17/11/2010 2:58 pm

Hardship Enterprise

I bought three pints in Cambridge on Saturday night for £8-something. Having had to acclimatize fast to the comparative cost of London ligging, I was inclined to ask someone to pinch me. Much as it feels like the right time to be based in the Smoke, and as much as one is keenly aware that the privilege of existing down here comes at an inflated premium, it felt bloody good in respect of the above to get out of town for the weekend.

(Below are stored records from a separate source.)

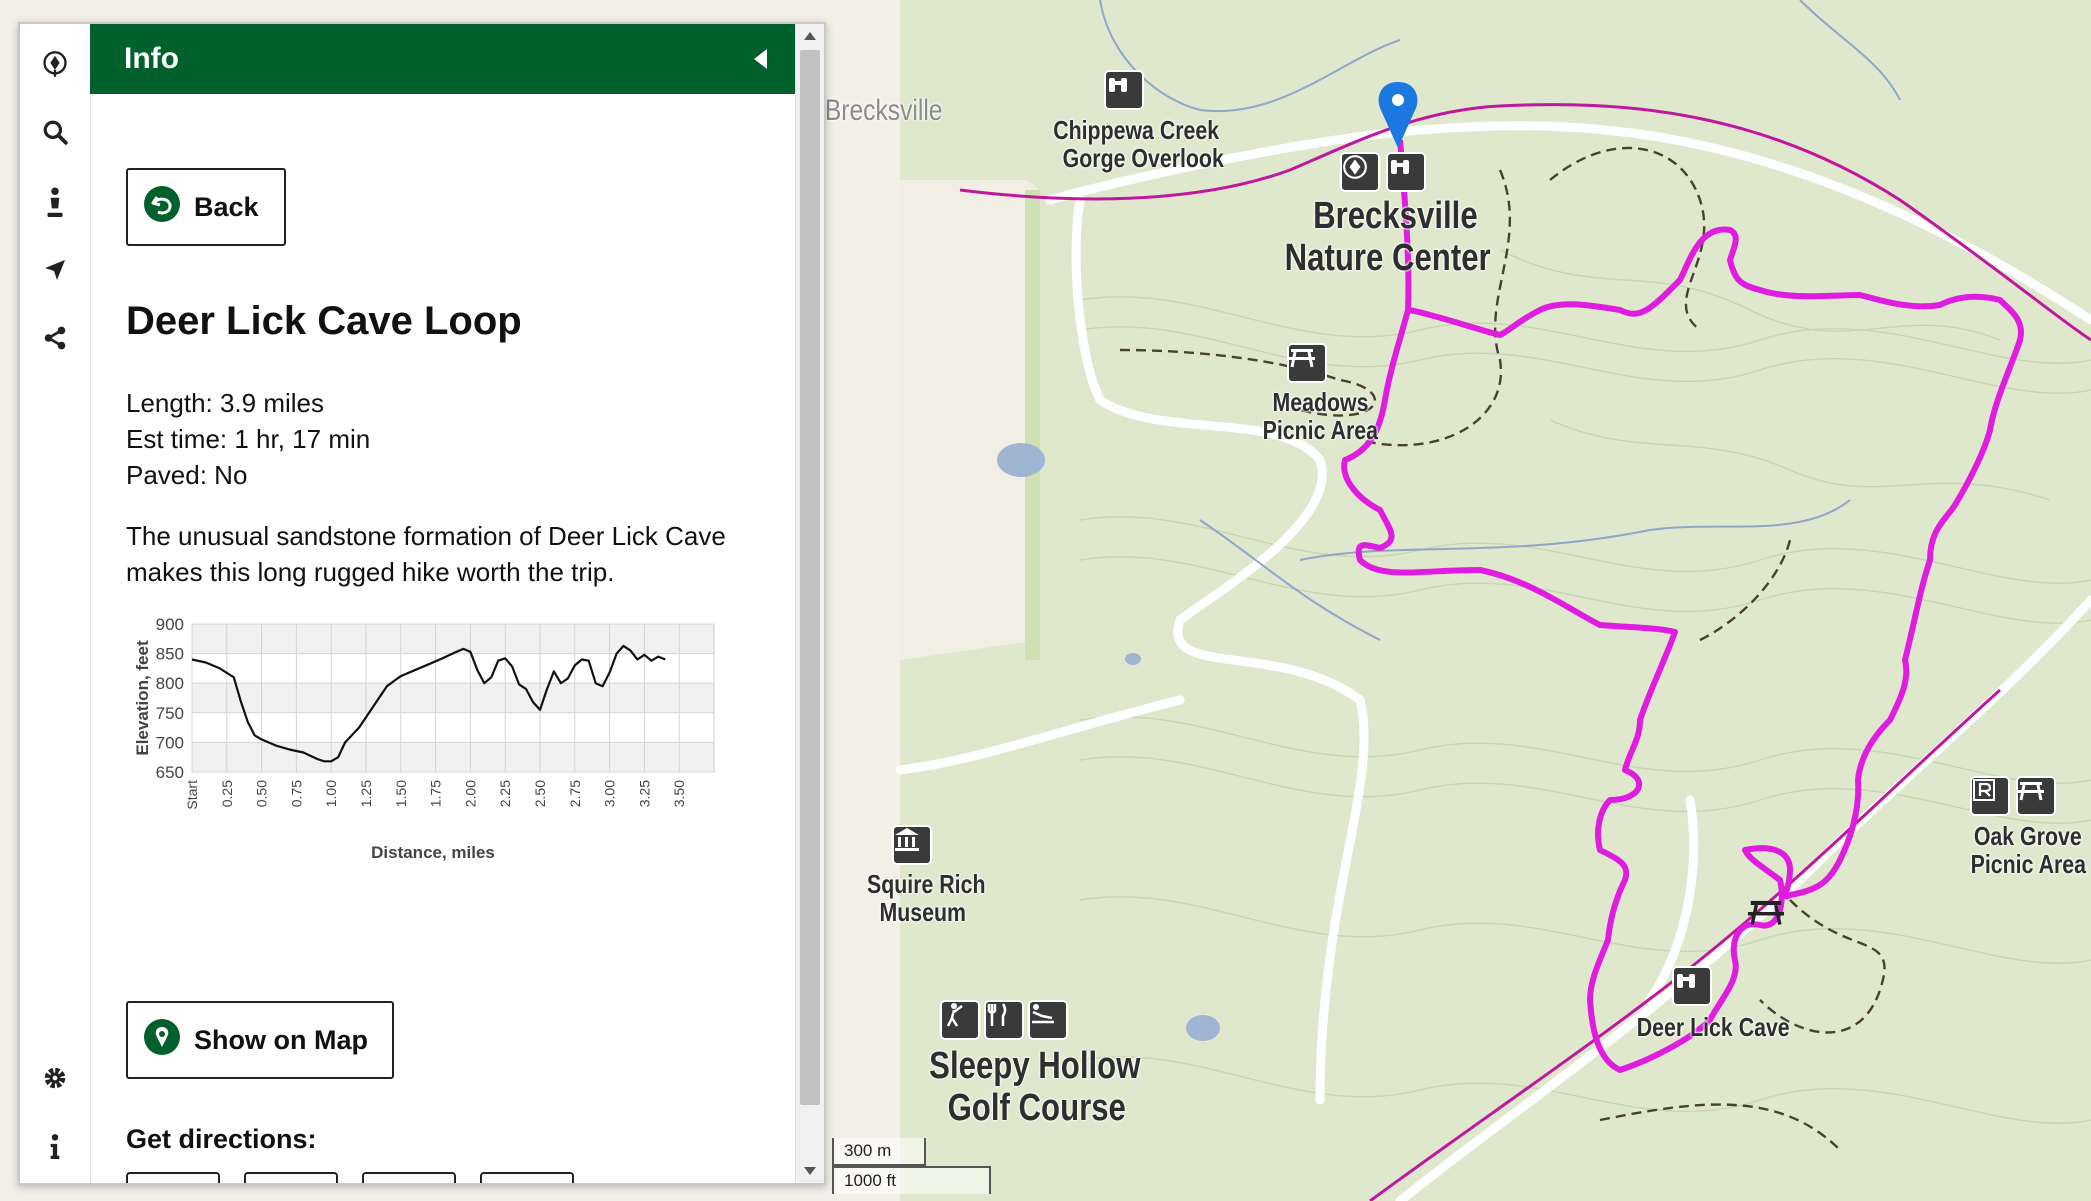 This screenshot has height=1201, width=2091. What do you see at coordinates (401, 794) in the screenshot?
I see `chart-x-tick-label: 1.50` at bounding box center [401, 794].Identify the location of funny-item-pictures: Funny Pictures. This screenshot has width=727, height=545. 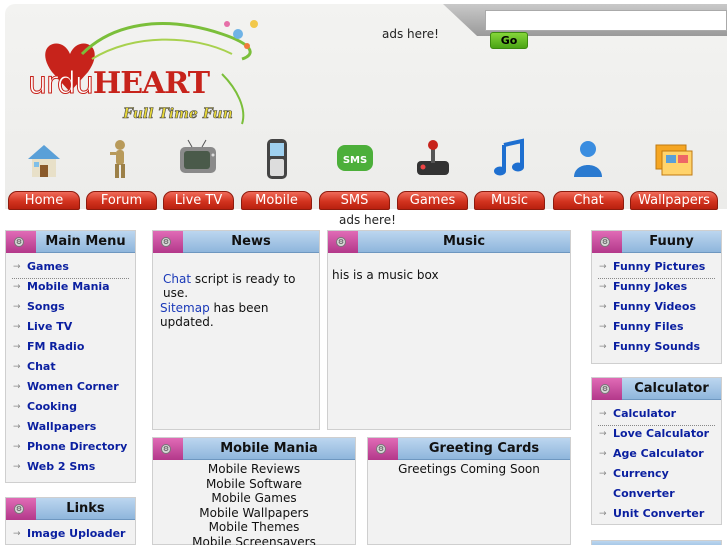
(656, 269).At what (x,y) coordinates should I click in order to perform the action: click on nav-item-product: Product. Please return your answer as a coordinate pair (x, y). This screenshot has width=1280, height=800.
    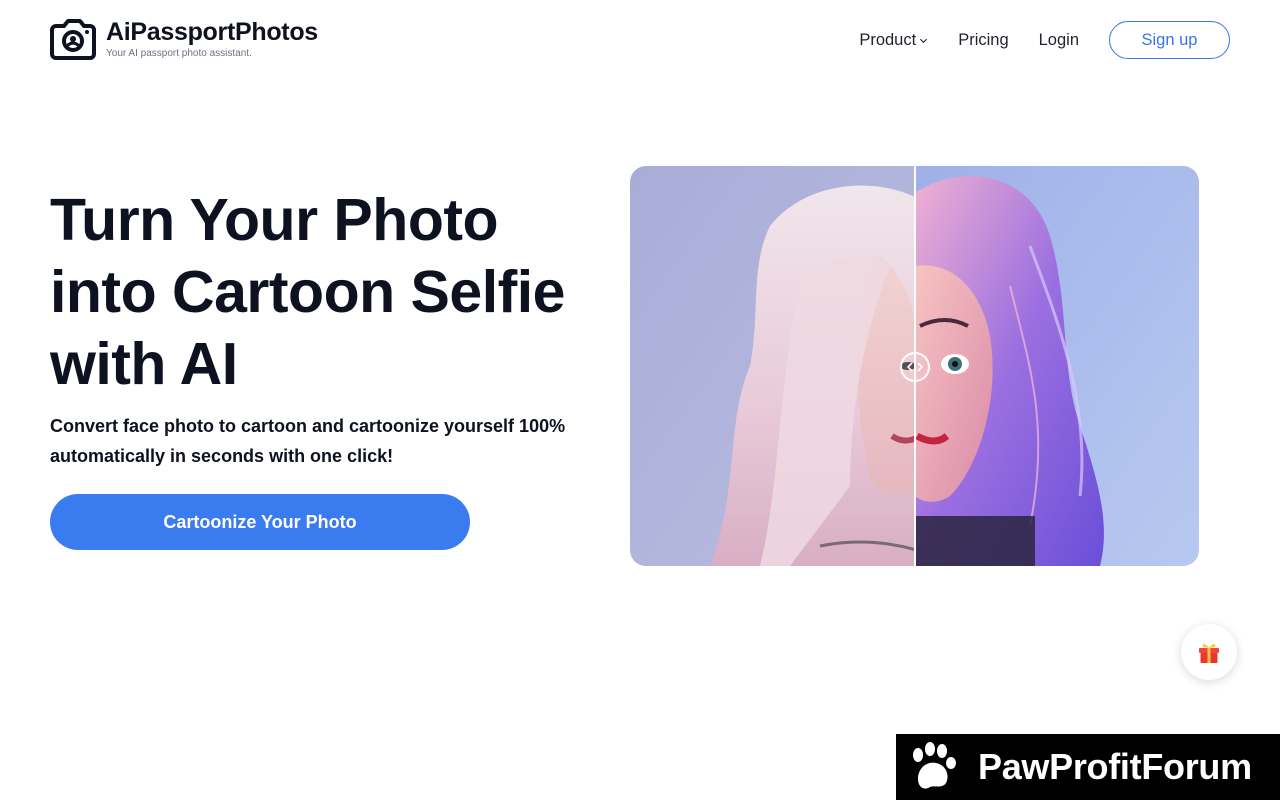
    Looking at the image, I should click on (894, 40).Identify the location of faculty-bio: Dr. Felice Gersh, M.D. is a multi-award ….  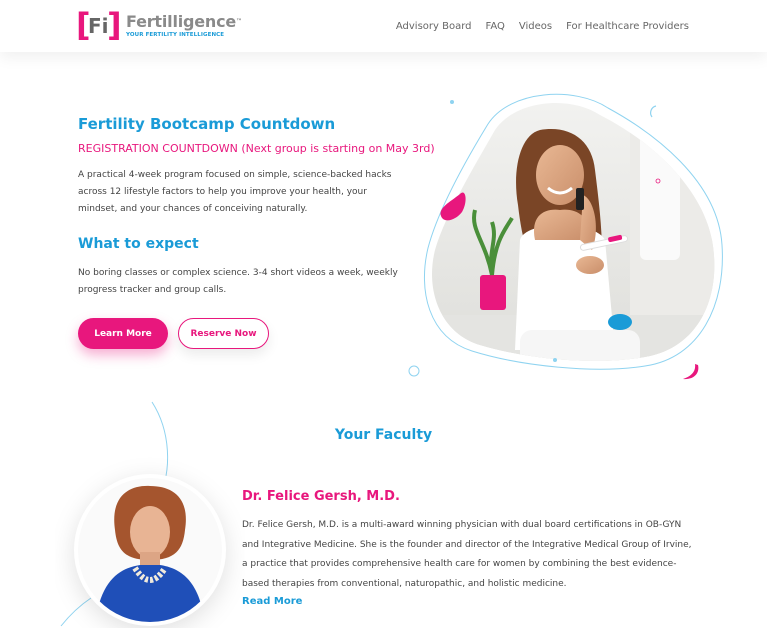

As Pub Companies report the increasingly frequent passing of businesses once their bread and butter, and having had an opportunity to establish practical, first hand context of provincial pricing versus PubCo pressures, I'm minded more and more to commend the onus placed by an ex-employer - with whom I got comprehensively clattered over the weekend - on keeping the cost of suds sensible. As the person responsible for sourcing his pub's cask product it was drilled into me from the outset to push breweries hard for the best possible price. Not so as to compromise them, it must be said, nor to increase our margins of profit. Rather to keep retail prices at a level that we might sustain them, and so as to hold ground from which we were confident about, and genuinely perceived to be, offering good quality AND value (I rattle on about those two, don't I? Anyone would think I'd never stood a round in my life...).

Dealing direct with breweries tends to be easier and, as a service, a sight more reliable. In regard to quality, you know exactly what you're getting. Despite their own numerous considerations r.e. the cost to them of energy and raw materials, to say nothing of the growing concern surrounding the price of fuel and the hit they take just getting the stuff to you, you could invariably navigate any protestations producers might make against your demands by taking, say, 6 tubs at a time. They get to drop off a job-lot for sale in what, in terms of my old place, was always a local shop window (beers were all from the surrounding area) and the price points maintained ensured the brews' careful conditioning went a long, long way.

Compare that to a tied house. Is it any wonder wet-driven pubs are folding at a pace when they're obligated to buy stock at up to 60% over the odds? No it's not. Just as it's no wonder normal folk fear the pricing-pinch that'll come with any landlord's levy to try to perm a worthwhile profit. If they can't now have a fag to calm the nerves born out of surrendering £3.50 plus for a pint without going outside, I'm half tempted to talk them down to Tesco myself. Even if the outlay did warrant it, chances are the cask from which the beer's been drawn has been kicking around some delivery depot for time beyond that which its producer's would now confidently endorse its contents. No exaggeration either; I've gathered first hand that as a PubCo tenant/licensee, one must somehow earn one's stripes before being allowed access to, or to purchase from, the best available pool. What a game.

The pub at which I was pleasantly surprised was a brewery-owned pub. A local brewery with an established presence in London, renowned for making their own ale accessible on-site, but whose product we would regularly overlook based on their lack of flexibility when it came to its outsourcing. A good example to start with then? In light of the horribly narrow Saturday night turnout there, betraying an extraordinary class of beer along the bar but which may have been narrower still if not for it being offered so economically, a pertinent one for sure. There has to be a sense, whatever the terms of a pub's ownership, that steps are at least being taken to account for the considerations and constraints of the customer. A sense, if you will, of community. And I'm talking PubCo to Tenant as much as Tenant/Landlord to Lush. Lose that and get set to lose a lot more.